Recently, during the public comment period to USGBC’s proposed amendments to LEED’s certified wood credit, Mr. Leslie wrote a letter to USGBC requesting that it release certain data related to the credit, including how many certified projects had actually earned it, in order to assist the timber industry in assessing the merits of the proposed amendments; to date, the letter (and follow up inquiries) has gone unanswered.

“I strongly believe that this industry- and the green building movement – will benefit from transparency in the development of standards, codes and design guides; and sharing information,” he said in his email to us. We, of course, agree; at his request, Mr. Leslie’s letter, contact information, and link to his team’s report are reprinted below.

September 1, 2008

To USGBC: Release data on certified wood Regarding the USGBC’s one-month public comment period on proposed revisions to its certified wood credit, I believe that the USGBC has “narrow-scoped” their proposed changes to a palatable minimum while maintaining the status quo. In part, this was done by setting its Materials & Resources Technical Advisory Group (“MR TAG”) and the MR TAG’s consultant just two tasks: one, to perform a desktop comparison of certification systems; and two, to define a prototype certification benchmark for use in LEED.

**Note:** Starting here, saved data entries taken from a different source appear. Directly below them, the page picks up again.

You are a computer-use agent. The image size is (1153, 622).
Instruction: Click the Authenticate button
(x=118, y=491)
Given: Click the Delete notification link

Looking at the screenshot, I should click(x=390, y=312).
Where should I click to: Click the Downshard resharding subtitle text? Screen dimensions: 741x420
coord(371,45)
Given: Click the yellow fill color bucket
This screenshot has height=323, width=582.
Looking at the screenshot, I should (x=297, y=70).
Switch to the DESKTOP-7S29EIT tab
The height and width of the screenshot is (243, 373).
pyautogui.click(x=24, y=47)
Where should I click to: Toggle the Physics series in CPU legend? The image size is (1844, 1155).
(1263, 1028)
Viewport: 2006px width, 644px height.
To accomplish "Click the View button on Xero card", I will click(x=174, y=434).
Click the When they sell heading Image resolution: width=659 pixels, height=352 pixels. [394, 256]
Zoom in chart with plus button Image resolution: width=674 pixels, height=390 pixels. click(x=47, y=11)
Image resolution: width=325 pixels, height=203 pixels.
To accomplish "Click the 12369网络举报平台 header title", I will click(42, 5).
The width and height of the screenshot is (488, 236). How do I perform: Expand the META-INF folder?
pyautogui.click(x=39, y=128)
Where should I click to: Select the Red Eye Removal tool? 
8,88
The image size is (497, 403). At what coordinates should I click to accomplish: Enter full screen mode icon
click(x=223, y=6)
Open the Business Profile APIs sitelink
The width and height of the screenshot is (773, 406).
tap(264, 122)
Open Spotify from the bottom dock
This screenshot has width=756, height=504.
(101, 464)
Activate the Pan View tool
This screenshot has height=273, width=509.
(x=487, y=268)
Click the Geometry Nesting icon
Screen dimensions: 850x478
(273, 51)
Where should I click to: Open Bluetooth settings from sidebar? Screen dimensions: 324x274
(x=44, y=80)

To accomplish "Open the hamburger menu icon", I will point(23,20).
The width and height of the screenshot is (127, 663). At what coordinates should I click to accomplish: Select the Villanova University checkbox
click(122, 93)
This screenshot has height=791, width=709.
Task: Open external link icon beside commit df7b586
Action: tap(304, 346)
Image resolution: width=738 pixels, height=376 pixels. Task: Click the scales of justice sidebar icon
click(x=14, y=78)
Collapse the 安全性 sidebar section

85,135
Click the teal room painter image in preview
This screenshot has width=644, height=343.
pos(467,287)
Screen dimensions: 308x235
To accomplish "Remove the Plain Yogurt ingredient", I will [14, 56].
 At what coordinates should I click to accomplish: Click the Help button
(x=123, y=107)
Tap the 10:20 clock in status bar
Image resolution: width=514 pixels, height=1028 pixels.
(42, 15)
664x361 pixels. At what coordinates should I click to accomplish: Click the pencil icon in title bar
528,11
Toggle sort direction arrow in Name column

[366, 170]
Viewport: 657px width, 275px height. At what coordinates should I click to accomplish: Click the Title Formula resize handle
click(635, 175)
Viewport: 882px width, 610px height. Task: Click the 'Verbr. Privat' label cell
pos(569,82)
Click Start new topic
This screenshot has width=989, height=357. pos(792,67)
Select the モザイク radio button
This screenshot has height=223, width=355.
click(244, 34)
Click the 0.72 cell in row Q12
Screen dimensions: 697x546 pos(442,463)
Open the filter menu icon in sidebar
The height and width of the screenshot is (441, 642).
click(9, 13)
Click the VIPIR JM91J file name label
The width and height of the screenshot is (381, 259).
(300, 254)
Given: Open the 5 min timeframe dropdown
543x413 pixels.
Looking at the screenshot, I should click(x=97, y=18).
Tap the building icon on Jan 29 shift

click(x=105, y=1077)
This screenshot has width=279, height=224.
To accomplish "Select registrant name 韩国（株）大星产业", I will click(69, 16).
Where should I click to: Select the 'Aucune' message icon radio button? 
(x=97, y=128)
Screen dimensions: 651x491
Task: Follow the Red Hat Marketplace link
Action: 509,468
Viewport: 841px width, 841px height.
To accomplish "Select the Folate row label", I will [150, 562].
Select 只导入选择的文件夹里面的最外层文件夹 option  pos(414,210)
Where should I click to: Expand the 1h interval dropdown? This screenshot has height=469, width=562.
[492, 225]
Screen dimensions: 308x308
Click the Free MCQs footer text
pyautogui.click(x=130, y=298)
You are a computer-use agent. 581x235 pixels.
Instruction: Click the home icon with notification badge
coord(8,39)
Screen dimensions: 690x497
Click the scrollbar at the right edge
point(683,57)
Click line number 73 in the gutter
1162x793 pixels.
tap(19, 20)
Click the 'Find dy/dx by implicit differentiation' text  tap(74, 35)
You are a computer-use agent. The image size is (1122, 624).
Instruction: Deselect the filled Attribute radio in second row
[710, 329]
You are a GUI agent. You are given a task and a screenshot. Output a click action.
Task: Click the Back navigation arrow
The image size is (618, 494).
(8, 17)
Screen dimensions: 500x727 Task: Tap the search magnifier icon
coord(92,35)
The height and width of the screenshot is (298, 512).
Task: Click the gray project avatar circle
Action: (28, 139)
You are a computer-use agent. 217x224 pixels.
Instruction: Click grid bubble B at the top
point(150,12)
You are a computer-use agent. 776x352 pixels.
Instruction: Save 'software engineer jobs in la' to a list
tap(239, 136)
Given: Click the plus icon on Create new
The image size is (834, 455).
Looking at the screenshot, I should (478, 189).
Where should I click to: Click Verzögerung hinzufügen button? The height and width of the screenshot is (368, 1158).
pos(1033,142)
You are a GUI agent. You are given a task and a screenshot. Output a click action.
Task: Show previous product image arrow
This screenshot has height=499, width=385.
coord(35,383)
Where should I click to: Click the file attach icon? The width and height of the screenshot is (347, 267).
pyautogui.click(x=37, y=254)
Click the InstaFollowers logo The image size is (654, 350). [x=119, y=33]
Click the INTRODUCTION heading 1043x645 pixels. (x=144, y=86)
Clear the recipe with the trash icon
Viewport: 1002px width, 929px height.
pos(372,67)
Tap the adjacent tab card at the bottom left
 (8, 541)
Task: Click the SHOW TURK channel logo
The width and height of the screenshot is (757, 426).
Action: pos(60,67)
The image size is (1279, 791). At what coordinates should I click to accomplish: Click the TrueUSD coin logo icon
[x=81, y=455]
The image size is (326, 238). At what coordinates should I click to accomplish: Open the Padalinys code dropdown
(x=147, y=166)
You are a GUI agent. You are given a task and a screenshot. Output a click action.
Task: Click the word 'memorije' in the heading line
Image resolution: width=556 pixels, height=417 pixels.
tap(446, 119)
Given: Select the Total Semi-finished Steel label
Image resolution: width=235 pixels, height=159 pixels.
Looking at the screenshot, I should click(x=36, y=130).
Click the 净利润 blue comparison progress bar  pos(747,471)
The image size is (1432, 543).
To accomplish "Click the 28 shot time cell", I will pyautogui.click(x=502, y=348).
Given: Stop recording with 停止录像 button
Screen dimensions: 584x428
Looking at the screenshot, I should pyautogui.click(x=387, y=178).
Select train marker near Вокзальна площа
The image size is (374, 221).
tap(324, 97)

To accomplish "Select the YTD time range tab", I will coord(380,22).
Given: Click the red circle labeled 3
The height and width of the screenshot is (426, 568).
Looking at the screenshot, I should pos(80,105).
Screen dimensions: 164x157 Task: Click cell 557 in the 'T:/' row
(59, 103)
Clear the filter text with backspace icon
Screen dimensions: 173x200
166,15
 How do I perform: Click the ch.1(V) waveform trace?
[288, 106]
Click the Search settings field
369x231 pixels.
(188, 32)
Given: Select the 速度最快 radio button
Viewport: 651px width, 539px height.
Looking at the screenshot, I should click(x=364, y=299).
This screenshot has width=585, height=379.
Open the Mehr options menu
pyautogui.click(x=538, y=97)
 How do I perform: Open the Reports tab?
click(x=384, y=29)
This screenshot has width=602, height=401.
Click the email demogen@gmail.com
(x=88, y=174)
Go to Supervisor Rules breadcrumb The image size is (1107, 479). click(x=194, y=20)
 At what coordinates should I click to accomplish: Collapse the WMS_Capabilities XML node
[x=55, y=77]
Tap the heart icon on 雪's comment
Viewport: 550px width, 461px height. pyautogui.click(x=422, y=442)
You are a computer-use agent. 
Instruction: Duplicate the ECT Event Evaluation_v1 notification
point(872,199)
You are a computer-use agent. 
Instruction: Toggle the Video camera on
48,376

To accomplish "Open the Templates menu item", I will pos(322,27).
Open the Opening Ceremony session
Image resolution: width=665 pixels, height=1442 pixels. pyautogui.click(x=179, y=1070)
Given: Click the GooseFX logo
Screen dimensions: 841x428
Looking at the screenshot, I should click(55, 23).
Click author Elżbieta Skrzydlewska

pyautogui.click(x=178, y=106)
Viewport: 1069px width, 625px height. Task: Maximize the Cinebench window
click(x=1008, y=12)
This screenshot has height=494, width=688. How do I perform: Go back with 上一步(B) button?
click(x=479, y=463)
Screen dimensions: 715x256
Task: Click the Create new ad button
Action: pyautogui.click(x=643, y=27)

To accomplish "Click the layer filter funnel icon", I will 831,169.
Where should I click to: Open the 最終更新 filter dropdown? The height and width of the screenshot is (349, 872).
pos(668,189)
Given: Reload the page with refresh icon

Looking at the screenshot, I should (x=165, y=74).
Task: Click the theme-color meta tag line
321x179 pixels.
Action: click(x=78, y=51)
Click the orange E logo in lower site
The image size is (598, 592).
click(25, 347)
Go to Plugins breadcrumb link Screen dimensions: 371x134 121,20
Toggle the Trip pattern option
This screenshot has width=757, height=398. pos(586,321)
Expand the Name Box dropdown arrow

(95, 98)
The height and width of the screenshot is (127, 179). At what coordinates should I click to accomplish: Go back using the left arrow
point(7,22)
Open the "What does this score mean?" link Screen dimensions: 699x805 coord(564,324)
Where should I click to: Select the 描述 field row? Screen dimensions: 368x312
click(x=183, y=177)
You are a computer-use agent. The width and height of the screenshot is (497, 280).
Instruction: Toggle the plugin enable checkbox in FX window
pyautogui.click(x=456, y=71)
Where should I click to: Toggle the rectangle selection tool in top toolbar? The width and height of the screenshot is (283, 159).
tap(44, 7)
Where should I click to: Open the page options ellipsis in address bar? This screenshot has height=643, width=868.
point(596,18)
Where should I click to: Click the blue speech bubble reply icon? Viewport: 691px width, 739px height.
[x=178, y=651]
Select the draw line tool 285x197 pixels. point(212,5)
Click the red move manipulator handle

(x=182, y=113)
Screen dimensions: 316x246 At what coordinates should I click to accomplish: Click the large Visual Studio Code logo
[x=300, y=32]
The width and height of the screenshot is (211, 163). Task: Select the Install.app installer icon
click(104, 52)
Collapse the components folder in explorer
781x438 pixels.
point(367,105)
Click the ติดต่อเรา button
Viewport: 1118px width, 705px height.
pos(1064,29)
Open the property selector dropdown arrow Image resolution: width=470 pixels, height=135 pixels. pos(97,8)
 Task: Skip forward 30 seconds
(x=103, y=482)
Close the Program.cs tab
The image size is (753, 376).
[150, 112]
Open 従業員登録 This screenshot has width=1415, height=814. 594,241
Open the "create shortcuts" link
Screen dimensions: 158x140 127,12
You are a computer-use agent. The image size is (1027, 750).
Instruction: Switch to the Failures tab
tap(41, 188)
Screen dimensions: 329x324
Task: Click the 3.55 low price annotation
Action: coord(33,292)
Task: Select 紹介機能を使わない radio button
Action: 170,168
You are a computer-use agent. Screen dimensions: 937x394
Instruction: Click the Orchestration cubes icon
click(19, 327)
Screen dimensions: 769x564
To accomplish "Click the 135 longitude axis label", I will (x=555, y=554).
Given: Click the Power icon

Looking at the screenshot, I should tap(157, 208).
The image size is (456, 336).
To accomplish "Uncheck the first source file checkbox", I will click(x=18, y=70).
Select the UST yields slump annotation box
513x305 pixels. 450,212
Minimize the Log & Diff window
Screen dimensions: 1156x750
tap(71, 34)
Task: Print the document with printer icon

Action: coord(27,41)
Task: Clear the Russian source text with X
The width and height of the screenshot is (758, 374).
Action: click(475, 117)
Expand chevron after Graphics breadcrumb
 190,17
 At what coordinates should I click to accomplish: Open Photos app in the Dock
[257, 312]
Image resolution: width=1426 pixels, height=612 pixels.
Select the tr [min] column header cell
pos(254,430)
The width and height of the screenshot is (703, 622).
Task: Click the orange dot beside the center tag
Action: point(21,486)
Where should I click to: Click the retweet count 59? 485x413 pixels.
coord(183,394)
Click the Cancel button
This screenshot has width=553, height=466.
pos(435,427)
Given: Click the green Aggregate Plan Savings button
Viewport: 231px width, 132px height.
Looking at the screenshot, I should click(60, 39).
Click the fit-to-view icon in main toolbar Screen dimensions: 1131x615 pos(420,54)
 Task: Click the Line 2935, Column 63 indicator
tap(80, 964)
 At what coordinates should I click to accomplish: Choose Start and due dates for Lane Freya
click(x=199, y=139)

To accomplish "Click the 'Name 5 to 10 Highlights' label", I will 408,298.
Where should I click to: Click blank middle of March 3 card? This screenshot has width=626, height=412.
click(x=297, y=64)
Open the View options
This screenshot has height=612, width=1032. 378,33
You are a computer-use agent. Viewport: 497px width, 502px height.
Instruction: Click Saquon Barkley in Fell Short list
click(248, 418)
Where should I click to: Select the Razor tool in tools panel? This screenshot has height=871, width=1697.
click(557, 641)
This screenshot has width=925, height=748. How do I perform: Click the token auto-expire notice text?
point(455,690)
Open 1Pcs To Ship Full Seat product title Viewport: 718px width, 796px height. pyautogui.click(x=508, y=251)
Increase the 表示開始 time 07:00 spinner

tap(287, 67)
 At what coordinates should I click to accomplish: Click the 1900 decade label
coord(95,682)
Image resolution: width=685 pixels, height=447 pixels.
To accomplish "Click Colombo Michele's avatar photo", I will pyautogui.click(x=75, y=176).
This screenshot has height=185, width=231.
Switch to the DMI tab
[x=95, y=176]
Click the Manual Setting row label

Unfortunately, all of the work of the MR TAG and its consultants has been performed without any basic information about what is happening in the forest, the supply yard, or the construction site. The certified wood submittal form that everyone who uses FSC-certified wood must complete requires very detailed information to be provided to the USGBC. In fact, more information must be submitted to the USGBC to achieve credit MRc7 than any other LEED point.

What happens to all this information? Why, for example, won’t the USGBC tell its MR TAG, its members, and the community at large how many LEED-certified projects have achieved the certified wood credit? This and other important information would provide a more useful knowledge base than the esoteric minutiae contained in the MR TAG reports.